--- Input for this task ---

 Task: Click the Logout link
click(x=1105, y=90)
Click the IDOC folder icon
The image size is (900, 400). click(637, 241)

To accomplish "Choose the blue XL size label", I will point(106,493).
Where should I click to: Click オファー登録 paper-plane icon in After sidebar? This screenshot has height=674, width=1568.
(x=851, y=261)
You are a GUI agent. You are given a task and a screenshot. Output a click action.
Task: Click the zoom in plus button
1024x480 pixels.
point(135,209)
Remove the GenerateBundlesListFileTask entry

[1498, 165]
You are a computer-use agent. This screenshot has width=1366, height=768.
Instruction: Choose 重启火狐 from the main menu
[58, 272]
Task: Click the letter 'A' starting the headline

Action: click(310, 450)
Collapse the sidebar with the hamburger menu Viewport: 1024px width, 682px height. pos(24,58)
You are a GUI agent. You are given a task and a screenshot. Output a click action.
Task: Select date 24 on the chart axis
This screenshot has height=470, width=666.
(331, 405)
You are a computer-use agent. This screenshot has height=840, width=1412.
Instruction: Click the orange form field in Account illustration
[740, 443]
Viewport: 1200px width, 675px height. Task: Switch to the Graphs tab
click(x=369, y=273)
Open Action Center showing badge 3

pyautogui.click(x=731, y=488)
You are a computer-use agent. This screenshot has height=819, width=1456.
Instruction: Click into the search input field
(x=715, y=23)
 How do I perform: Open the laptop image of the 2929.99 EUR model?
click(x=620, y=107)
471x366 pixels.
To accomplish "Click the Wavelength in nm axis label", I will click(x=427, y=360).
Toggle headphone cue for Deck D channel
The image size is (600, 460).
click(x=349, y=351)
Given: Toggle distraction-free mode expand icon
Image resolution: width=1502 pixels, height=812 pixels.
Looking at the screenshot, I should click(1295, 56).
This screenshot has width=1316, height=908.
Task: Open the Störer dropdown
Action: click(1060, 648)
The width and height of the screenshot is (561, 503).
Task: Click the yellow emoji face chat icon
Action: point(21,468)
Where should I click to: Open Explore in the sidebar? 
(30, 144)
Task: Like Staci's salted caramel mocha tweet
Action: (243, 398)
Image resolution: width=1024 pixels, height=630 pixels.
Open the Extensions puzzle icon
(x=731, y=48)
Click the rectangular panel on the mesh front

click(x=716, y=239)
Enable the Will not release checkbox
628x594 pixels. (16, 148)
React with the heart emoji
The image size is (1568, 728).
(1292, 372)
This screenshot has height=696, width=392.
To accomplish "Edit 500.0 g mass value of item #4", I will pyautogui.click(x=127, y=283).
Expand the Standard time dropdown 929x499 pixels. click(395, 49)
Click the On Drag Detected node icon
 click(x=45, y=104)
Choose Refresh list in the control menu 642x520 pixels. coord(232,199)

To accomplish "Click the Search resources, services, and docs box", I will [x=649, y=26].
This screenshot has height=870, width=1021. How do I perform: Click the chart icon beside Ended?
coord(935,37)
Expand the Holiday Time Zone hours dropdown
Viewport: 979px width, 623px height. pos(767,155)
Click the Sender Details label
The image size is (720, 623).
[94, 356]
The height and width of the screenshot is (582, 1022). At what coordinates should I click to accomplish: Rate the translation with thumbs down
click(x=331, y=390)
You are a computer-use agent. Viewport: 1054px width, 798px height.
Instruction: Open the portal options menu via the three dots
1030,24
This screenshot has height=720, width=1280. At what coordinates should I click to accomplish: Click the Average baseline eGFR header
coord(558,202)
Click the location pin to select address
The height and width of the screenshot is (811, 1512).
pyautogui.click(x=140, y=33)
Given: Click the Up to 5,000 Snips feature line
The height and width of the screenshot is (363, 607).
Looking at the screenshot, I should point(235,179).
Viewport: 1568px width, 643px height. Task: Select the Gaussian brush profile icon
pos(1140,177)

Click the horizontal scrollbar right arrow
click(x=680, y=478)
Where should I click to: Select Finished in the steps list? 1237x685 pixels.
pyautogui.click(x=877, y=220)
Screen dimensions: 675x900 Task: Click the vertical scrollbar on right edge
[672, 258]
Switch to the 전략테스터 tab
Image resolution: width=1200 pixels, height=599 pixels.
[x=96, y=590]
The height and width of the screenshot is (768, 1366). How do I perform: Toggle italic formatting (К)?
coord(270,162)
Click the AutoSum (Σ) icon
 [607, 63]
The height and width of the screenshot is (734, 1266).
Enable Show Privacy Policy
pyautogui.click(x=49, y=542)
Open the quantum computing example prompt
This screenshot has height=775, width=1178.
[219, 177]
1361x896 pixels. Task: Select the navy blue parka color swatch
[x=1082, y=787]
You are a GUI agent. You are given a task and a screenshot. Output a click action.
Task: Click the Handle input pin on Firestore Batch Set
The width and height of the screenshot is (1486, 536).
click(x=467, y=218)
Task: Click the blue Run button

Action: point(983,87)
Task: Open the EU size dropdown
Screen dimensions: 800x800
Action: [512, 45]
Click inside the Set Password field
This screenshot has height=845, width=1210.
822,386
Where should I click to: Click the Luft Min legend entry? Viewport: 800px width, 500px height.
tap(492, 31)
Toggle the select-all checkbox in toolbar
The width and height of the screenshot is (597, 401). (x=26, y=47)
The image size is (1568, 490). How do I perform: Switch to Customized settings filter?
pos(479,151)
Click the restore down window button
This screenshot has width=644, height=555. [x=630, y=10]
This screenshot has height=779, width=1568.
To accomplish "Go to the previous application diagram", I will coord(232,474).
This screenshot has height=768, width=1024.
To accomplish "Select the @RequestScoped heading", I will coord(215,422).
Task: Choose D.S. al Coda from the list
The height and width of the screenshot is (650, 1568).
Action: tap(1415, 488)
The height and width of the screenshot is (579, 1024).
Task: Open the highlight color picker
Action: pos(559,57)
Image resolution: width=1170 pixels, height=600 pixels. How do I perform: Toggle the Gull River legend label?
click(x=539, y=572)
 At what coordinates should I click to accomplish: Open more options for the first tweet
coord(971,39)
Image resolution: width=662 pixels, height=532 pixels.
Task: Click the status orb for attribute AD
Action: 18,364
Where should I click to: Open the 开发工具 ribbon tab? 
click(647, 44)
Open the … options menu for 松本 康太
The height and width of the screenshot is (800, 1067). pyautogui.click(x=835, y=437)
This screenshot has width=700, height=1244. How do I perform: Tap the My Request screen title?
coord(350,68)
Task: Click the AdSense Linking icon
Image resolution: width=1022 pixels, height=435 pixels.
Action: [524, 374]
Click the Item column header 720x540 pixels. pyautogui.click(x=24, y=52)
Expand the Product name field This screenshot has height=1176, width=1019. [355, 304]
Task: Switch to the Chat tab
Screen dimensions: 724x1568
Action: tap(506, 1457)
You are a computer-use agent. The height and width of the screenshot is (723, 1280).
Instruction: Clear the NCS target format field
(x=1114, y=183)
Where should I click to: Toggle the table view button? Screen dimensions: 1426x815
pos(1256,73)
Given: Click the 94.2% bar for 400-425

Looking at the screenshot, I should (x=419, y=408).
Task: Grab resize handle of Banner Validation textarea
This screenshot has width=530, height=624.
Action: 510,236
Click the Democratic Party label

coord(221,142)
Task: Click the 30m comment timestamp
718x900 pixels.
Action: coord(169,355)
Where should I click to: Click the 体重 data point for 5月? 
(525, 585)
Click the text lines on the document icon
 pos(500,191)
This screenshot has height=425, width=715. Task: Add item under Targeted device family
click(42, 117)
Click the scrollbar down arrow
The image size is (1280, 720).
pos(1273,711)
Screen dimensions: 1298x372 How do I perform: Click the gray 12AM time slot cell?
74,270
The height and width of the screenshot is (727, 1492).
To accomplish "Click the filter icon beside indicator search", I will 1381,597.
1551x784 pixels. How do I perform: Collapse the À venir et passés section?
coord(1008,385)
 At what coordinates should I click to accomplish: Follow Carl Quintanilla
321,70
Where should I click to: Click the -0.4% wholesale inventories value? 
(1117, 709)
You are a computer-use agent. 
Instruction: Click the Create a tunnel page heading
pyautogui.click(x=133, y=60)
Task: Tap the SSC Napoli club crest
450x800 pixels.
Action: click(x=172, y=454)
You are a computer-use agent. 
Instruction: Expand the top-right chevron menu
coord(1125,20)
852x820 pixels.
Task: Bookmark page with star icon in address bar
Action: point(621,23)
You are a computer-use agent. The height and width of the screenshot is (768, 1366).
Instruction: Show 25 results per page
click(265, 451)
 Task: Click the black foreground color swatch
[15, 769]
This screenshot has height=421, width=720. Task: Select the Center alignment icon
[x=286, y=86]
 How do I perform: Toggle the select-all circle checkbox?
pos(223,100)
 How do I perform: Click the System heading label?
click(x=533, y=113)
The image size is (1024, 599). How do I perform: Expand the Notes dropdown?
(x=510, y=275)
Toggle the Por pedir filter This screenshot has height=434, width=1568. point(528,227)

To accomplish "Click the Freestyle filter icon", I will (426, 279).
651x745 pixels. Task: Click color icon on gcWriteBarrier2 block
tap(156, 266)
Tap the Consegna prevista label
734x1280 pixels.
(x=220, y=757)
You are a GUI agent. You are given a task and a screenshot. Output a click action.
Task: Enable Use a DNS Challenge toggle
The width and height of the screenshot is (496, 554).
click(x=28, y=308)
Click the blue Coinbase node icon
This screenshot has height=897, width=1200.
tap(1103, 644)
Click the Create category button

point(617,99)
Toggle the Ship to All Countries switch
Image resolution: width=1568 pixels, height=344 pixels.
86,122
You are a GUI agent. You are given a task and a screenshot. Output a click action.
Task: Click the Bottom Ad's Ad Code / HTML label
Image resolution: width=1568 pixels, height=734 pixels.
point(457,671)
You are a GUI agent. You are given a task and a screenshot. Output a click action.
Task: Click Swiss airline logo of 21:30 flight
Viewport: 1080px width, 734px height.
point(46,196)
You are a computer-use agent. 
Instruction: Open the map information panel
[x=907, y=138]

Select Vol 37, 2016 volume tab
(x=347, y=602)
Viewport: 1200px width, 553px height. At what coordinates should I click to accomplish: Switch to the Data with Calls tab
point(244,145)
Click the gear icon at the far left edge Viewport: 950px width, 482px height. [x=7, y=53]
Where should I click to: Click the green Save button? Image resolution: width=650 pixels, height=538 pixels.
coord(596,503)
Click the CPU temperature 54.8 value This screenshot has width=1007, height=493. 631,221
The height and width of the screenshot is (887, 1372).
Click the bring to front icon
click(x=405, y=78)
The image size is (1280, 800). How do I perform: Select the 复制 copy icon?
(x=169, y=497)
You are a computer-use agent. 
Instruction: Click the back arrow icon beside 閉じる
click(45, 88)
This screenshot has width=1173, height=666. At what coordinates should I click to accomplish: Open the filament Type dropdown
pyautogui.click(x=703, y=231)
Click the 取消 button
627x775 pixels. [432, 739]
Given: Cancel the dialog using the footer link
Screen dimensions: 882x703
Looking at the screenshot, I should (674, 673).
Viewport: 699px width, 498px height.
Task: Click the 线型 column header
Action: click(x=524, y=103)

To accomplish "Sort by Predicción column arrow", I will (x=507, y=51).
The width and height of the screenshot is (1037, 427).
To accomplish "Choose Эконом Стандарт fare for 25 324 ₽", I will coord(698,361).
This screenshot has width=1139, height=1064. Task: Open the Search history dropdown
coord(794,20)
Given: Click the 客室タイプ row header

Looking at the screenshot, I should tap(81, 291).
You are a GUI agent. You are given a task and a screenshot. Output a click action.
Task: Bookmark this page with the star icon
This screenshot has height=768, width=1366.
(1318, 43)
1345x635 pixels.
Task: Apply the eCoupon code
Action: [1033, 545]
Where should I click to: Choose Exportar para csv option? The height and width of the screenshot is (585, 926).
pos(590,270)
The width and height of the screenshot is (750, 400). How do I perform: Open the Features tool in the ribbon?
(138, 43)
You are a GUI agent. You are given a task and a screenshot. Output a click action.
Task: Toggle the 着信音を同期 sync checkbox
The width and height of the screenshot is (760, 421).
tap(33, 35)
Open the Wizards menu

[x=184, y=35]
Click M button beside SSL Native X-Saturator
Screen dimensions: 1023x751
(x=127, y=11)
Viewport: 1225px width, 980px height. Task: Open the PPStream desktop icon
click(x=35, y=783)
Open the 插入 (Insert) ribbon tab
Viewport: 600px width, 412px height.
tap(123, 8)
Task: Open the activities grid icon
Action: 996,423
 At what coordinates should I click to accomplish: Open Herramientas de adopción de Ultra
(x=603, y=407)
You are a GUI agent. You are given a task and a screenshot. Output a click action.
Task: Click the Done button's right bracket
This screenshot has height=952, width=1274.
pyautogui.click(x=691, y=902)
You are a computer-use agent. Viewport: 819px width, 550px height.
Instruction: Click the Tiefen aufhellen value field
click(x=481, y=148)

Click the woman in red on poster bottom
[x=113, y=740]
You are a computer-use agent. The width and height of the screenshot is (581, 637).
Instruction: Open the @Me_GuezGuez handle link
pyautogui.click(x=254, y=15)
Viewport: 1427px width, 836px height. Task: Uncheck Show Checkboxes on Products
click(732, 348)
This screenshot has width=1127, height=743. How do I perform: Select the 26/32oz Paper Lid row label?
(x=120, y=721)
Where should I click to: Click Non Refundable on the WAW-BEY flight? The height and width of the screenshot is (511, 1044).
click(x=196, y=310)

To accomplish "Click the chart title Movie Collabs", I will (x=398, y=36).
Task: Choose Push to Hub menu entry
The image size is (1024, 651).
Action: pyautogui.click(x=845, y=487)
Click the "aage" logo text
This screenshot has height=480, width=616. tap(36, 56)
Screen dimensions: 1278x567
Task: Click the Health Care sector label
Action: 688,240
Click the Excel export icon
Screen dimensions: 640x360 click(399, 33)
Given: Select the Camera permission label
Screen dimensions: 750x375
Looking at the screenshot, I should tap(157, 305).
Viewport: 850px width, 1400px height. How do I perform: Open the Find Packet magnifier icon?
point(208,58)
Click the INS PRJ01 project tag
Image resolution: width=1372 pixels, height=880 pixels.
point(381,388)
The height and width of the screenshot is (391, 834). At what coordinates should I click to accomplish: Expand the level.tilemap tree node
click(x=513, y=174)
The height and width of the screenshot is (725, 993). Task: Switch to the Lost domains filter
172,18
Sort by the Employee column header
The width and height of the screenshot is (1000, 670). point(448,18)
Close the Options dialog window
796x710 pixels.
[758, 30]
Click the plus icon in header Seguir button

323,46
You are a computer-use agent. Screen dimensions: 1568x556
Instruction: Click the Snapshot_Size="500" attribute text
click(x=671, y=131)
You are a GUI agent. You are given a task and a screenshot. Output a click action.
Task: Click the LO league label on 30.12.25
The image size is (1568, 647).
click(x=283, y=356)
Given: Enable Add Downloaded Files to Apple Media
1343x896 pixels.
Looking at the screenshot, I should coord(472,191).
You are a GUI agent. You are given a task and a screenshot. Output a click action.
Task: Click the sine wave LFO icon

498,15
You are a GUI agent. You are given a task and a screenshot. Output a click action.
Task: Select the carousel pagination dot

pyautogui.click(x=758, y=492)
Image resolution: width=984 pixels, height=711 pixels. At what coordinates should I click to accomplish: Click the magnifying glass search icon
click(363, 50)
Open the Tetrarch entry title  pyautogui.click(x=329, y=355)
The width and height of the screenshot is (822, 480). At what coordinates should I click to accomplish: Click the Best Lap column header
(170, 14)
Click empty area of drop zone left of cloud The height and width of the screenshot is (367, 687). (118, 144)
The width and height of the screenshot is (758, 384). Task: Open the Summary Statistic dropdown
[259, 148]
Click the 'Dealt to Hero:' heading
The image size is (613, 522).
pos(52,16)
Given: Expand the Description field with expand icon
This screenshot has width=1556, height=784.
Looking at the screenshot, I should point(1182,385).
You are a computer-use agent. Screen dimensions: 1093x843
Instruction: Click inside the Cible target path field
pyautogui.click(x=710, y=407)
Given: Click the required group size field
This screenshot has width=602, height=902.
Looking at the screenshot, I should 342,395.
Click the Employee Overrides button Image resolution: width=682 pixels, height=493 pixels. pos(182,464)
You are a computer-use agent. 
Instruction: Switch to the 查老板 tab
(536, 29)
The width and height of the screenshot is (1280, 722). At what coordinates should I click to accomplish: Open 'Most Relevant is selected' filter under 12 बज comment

---

Required action -> Copy word for word the stretch of entries above from the line that has "The width and height of the screenshot is (822, 480)." through the line that has "Click empty area", both ends included, and nothing outside it.

Exercise response ->
The width and height of the screenshot is (822, 480). At what coordinates should I click to accomplish: Click the Best Lap column header
(170, 14)
Click empty area of drop zone left of cloud The height and width of the screenshot is (367, 687). (118, 144)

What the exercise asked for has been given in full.